• _Excerpted passage_
* Start *

Interview to follow.

What was the inspiration behind the show?

My dad who disowned me; first when I was 18 when he found out I had a boyfriend who was going to move in with me. Then we reconciled about 10 years later and figured out I was queer and then he disowned me again, and we didn’t speak for 20 years. 10 years before he died I had done some work around how I communicate, thinking about defensiveness, and I kind of connected with him again.What inspired me was that there was such a huge transformation, particularly in the last year of his life, it was like turning something on it’s head.

I started doing the show originally as an improvisation. Then I published a book called The Way Of Joy. At the book launch, while I was doing a reading I decided to make the second half of the book reading an improv, there were about 250 people there and so I did the improv, and it had such a huge impact that I realized: this isn’t something that’s about my own personal growth, but it seems to hit something, particularly for queer people, but also really for anyone who has had what seem like long term irreconcilable differences with someone in their lives. {the show} shows that there is a possibility for redemption or reconciliation. I thought, if this is something that can really serve people to tell this story I’d love to.

* End *

• _Dataset content_
* Start *

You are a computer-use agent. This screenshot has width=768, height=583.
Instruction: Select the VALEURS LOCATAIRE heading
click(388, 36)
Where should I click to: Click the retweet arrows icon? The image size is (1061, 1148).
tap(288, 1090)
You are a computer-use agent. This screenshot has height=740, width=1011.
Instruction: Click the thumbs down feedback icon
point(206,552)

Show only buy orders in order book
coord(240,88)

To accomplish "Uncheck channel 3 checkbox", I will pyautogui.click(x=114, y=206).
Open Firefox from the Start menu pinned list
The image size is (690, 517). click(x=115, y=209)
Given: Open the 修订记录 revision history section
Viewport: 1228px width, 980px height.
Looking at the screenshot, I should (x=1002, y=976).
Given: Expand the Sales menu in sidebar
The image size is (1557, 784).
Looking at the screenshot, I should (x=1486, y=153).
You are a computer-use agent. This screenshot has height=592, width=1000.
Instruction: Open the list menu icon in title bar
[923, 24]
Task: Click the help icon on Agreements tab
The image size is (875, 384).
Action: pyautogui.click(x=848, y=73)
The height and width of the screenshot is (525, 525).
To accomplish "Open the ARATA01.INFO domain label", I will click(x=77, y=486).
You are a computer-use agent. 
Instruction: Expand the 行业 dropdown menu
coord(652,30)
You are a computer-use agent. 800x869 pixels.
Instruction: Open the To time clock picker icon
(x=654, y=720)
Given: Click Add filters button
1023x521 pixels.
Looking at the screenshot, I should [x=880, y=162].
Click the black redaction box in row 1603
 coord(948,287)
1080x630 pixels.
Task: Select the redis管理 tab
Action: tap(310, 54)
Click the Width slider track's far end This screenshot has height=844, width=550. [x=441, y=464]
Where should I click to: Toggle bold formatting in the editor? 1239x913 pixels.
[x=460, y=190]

* End *

• _Tasks to carry out_
**a)** List, in order of appearance, every number written in figures in the interview excerpt, repeating any that occurs more than once.
**b)** Copy the interview excerpt between "What was the" and "on it’s head.", inclusive.
**c)** Answer these questions from the interview excerpt:
(i) What was the title of the book the speaker published?
(ii) About how many people attended the book launch?
(iii) After the father disowned the speaker the second time, how long did they go without speaking?

• _Complete answers_
**a)**
18
10
20
10
250

**b)**
What was the inspiration behind the show?

My dad who disowned me; first when I was 18 when he found out I had a boyfriend who was going to move in with me. Then we reconciled about 10 years later and figured out I was queer and then he disowned me again, and we didn’t speak for 20 years. 10 years before he died I had done some work around how I communicate, thinking about defensiveness, and I kind of connected with him again.What inspired me was that there was such a huge transformation, particularly in the last year of his life, it was like turning something on it’s head.

**c)**
(i) The Way Of Joy
(ii) About 250
(iii) 20 years